__SOURCE TEXT__.
From: Alison Schofield <alison.schofield@intel.com>
To: Dave Jiang <dave.jiang@intel.com>
Cc: linux-cxl@vger.kernel.org, dan.j.williams@intel.com,
ira.weiny@intel.com, vishal.l.verma@intel.com,
Jonathan.Cameron@huawei.com, dave@stgolabs.net
Subject: Re: [PATCH v7 2/3] cxl: Calculate region bandwidth of targets with shared upstream link
Date: Wed, 10 Jul 2024 18:39:35 -0700 [thread overview]
Message-ID: <Zo8317DPRkLOsOlH@aschofie-mobl2> (raw)
In-Reply-To: <20240710222716.797267-3-dave.jiang@intel.com>
On Wed, Jul 10, 2024 at 03:24:01PM -0700, Dave Jiang wrote:
> The current bandwidth calculation aggregates all the targets. This simple
> method does not take into account where multiple targets sharing under
> a switch or a root port where the aggregated bandwidth can be greater than
> the upstream link of the switch.
>
> To accurately account for the shared upstream uplink cases, a new update
> function is introduced by walking from the leaves to the root of the
> hierarchy and clamp the bandwidth in the process as needed. This process
> is done when all the targets for a region are present but before the
> final values are send to the HMAT handling code cached access_coordinate
> targets.
>
> The original perf calculation path was kept to calculate the latency
> performance data that does not require the shared link consideration.

__DATA EXTRACT__.

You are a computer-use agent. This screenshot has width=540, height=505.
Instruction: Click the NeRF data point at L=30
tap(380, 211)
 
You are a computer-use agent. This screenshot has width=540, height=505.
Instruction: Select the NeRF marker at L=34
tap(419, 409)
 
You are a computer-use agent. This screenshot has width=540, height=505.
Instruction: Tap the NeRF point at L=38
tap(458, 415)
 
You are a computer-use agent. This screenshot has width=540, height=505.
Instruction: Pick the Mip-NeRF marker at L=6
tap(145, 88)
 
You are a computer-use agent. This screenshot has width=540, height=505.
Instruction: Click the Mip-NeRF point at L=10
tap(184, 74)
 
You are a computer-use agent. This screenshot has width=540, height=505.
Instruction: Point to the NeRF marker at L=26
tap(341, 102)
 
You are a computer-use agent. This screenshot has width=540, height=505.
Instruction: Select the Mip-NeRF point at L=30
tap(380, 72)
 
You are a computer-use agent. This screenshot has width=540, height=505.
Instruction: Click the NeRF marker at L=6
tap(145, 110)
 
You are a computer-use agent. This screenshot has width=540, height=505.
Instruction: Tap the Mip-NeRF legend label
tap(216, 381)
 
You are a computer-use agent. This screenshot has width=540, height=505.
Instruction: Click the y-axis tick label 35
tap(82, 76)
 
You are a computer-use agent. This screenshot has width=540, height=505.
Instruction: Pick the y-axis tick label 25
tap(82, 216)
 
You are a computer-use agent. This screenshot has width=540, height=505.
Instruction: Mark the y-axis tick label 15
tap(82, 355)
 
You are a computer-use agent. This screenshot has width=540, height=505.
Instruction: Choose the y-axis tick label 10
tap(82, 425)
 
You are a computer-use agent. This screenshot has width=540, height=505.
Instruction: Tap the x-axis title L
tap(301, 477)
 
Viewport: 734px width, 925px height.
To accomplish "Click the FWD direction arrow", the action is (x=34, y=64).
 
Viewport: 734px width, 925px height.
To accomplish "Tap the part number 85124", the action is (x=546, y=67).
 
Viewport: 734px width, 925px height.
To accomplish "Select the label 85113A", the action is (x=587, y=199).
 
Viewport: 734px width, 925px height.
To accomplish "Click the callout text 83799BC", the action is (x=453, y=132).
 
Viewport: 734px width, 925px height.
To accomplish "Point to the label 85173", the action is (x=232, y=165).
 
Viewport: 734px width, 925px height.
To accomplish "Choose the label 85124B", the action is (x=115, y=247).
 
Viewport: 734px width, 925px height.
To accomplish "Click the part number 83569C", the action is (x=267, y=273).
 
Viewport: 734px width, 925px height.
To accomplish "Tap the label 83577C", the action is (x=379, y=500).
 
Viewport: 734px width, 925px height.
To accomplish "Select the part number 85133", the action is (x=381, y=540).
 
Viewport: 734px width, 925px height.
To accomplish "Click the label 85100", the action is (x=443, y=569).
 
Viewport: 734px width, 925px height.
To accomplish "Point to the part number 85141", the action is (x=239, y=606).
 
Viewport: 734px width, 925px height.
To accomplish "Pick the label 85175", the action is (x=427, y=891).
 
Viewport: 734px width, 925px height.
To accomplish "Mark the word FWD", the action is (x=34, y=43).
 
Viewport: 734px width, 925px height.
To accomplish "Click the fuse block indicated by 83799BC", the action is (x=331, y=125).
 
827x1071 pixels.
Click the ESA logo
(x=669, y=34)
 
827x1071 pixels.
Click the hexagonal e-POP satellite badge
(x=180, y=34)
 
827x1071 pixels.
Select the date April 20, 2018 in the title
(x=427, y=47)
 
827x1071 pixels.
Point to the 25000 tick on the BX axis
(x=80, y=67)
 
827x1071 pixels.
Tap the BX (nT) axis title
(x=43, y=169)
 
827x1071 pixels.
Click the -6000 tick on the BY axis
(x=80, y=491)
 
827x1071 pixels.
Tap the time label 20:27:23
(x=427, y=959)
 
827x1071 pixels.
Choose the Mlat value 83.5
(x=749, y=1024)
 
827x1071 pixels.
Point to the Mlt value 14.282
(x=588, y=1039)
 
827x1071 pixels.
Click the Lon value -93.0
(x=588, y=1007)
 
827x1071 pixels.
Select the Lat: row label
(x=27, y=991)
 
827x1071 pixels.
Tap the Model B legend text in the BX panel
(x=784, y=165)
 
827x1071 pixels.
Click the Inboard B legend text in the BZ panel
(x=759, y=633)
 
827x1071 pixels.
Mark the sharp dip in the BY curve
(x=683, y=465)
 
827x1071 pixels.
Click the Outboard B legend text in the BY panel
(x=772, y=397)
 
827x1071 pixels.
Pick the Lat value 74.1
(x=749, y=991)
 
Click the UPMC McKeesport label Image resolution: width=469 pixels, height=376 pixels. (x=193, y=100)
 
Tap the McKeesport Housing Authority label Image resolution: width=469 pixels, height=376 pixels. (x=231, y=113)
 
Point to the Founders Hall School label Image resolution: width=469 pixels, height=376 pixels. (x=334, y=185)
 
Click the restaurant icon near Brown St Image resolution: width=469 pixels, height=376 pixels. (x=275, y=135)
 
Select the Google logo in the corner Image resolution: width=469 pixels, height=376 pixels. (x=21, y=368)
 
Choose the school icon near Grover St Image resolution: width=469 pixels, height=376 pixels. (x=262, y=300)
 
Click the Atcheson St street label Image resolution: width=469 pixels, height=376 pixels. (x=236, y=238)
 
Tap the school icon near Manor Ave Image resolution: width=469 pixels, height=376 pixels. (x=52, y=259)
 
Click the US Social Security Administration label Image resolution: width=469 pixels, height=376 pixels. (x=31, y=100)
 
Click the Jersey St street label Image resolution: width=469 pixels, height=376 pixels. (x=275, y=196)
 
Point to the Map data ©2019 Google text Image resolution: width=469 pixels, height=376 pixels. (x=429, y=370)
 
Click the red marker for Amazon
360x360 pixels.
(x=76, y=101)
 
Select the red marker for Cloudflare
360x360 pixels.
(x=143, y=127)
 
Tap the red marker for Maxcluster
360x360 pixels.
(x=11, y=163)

__WHAT IS EXPECTED__.
Print everything in the CXL bandwidth patch reply from "From: Alison Schofield" down to "of the switch." word for word. Rely only on the CXL bandwidth patch reply when you respond.

__COMPLETE OUTPUT__.
From: Alison Schofield <alison.schofield@intel.com>
To: Dave Jiang <dave.jiang@intel.com>
Cc: linux-cxl@vger.kernel.org, dan.j.williams@intel.com,
ira.weiny@intel.com, vishal.l.verma@intel.com,
Jonathan.Cameron@huawei.com, dave@stgolabs.net
Subject: Re: [PATCH v7 2/3] cxl: Calculate region bandwidth of targets with shared upstream link
Date: Wed, 10 Jul 2024 18:39:35 -0700 [thread overview]
Message-ID: <Zo8317DPRkLOsOlH@aschofie-mobl2> (raw)
In-Reply-To: <20240710222716.797267-3-dave.jiang@intel.com>
On Wed, Jul 10, 2024 at 03:24:01PM -0700, Dave Jiang wrote:
> The current bandwidth calculation aggregates all the targets. This simple
> method does not take into account where multiple targets sharing under
> a switch or a root port where the aggregated bandwidth can be greater than
> the upstream link of the switch.